Source text —
--- Start ---

Thank you for fighting for the arts and recognizing how crucial it is for a city to invest in itself by funding its cultural heart. We appreciate your support and presence for the arts throughout the year: cutting the ribbon for a new mural at the William-Emslie YMCA, hosting the Hertel Avenue Mural Fest, promoting the Pine Grill Jazz Reunion as well as Music in the Park, working to develop the Buffalo African American Museum, and supporting art and culture in all your districts.

The City funds the arts through grants in aid to anti-violence and cultural organizations. The 2023-2024 adopted budget set this amount at $400,000. However, for several years now this funding has largely stalled; though it is adopted in the budget, it only trickles out, leaving many arts organizations under resourced without any city funding.

We ask that the Council take these three steps:

  1. Ensure that budgeted arts funding is actually distributed;
  2. Help establish an annual and transparent process by which arts organizations can apply for and receive city grant funding, as outlined in the City Charter;
  3. Ensure that the City of Buffalo contributes $15,000 in matching funds to be a full partner in developing a comprehensive Cultural Plan for Buffalo and Erie County.

--- End ---

The tasks —
[1] Answer these questions about the letter on Buffalo arts funding:
(a) At which YMCA was a ribbon cut for a new mural?
(b) What amount did the 2023-2024 adopted budget set for grants in aid?
(c) How much is the City of Buffalo asked to contribute in matching funds, and for what plan?
[2] Write the next part of the letter on Buffalo arts funding, picking up after its third numbered request.

Listed entries —
--- Start ---

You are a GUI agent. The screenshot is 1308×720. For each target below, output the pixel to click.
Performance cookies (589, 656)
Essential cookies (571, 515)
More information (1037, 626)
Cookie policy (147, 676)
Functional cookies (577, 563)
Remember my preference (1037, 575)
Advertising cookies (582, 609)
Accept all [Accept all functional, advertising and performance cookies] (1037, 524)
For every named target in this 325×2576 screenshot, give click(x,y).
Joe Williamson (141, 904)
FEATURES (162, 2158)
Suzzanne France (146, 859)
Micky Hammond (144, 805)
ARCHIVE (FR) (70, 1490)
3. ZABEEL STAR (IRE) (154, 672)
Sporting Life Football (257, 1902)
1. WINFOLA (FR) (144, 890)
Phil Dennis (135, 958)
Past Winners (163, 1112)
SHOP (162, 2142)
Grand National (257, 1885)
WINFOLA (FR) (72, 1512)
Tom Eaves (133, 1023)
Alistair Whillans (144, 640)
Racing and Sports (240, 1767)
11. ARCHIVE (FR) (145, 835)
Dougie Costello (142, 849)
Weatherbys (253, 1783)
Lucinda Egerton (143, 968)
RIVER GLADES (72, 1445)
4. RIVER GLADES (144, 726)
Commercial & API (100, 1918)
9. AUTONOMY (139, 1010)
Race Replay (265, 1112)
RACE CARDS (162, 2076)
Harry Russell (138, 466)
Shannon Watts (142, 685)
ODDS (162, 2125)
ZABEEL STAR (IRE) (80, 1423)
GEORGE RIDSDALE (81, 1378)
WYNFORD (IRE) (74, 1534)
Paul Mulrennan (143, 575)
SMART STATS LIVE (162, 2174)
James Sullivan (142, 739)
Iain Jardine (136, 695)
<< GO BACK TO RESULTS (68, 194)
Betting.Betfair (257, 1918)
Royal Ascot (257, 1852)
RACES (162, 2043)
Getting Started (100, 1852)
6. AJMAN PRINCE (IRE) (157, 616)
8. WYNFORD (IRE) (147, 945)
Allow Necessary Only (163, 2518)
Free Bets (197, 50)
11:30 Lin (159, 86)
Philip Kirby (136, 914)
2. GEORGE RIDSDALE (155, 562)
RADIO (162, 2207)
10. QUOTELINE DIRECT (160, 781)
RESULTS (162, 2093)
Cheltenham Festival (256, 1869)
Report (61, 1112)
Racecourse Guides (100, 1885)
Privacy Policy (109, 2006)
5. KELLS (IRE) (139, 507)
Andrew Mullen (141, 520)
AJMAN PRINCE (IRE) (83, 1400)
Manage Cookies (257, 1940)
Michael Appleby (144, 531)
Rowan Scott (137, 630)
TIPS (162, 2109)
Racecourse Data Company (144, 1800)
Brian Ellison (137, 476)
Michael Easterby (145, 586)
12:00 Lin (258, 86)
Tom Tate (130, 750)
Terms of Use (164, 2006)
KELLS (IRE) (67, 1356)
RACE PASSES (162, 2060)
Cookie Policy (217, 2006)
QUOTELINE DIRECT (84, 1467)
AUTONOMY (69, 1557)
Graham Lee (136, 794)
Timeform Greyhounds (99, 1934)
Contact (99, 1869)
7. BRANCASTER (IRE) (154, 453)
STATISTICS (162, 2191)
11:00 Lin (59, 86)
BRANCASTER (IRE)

--- End ---
--- Start ---

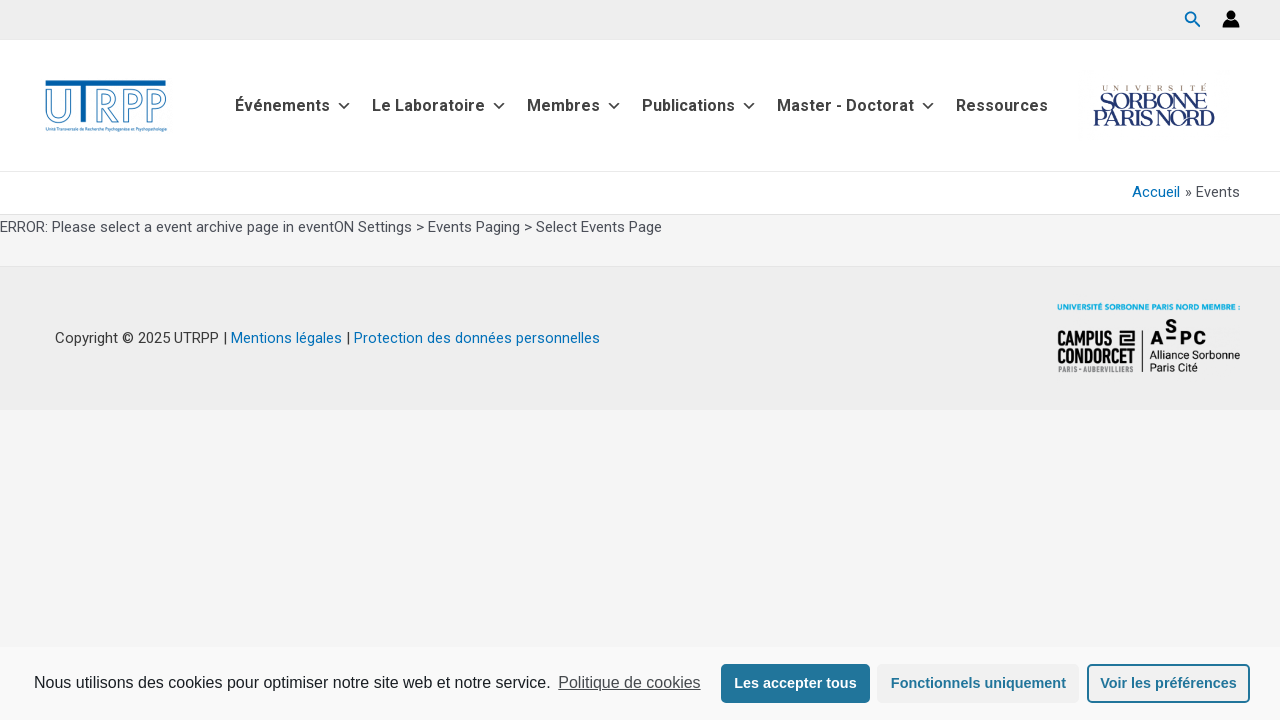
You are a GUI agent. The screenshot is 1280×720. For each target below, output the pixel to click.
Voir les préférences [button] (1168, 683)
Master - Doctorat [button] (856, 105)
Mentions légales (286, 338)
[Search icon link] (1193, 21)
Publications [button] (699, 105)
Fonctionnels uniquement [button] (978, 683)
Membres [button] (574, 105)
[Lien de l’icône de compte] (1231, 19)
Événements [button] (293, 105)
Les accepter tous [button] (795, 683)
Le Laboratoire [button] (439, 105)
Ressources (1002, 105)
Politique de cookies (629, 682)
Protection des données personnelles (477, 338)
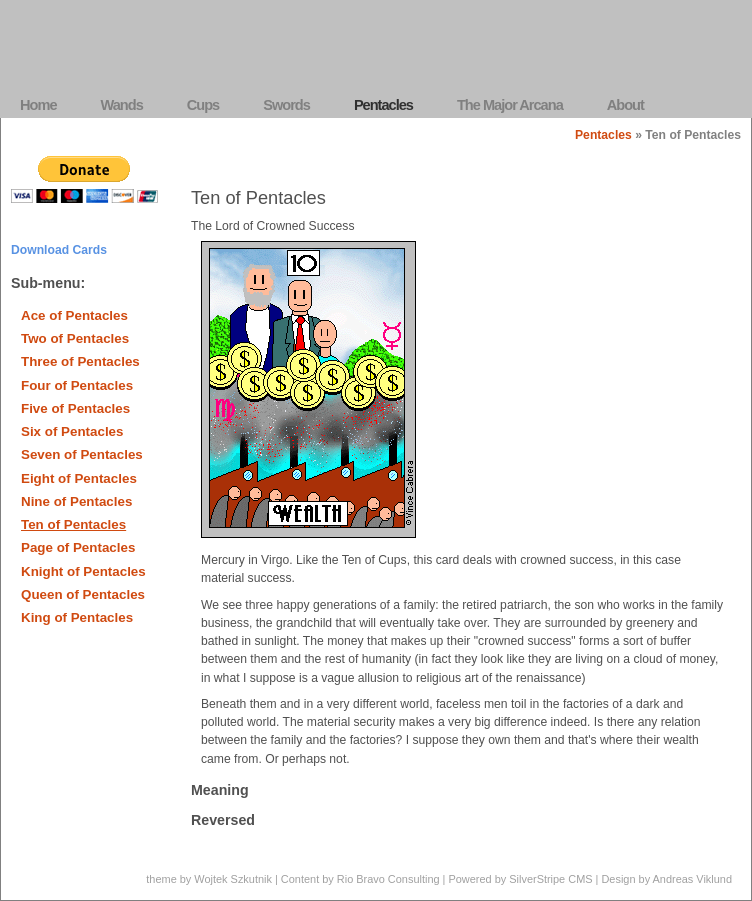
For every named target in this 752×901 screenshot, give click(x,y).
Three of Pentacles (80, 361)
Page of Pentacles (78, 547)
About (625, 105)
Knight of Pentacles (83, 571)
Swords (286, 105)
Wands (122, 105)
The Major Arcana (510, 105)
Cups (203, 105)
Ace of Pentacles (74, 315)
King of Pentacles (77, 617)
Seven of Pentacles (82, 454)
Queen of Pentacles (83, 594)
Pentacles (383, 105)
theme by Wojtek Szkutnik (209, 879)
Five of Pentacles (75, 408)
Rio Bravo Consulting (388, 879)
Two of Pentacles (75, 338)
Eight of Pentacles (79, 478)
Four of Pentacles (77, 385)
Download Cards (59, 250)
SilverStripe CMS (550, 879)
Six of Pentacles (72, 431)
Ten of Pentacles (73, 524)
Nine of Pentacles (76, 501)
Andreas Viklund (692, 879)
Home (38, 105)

--- End ---

Task-by-task results —
[1]
(a) The William-Emslie YMCA.
(b) $400,000.
(c) $15,000, to be a full partner in developing a comprehensive Cultural Plan for Buffalo and Erie County.

[2]
1.  Distribution of Funds
The City of Buffalo Adopted Budget for 2023-2024 includes $400,000 in funding for Cultural and Anti-Violence grants. This amount was requested by the Buffalo Arts Commission, which per the City Charter is empowered each year to make funding recommendations (more on this process is included below). We are grateful that the Council adopted the budget with $400,000 in funding for arts and anti-violence organizations. As much recent research has shown, a thriving and dynamic arts landscape creates a powerful economic engine.

Nonetheless, this number reflects a profound reduction. For the preceding two years, $465,00 was initially adopted. Twenty years ago, the city spent over a million dollars annually specifically for arts organizations. And as recently as the 2018-2019 Adopted Budget, the City approved $860,000 for Grants in Aid for Cultural and Anti-Violence Funding.

Compounding this cut to arts funding is the City’s inaction to distribute the funds. In recent years, only a small percentage of the adopted amount of this funding line has been distributed to arts and anti-violence organizations (see Table 1 below). For example:

  • In fiscal year 2021-2022, the $465,000 adopted budget was revised down to $305,000, and only $6,500 was actually disbursed. This is 1.4% of the originally adopted budget.
  • In 2022-2023, again with an adopted budget of $465,000, only $39,000 made it to arts organizations as grants. This is 8.4% of the originally adopted budget.  

As Majority Leader David Rivera pointed out in the Council’s February 14, 2023 Finance Committee meeting, it’s unacceptable that this money is not flowing out.  Just as we water what we want to grow, we must fund what we want to see flourish, and that means more than just words of support.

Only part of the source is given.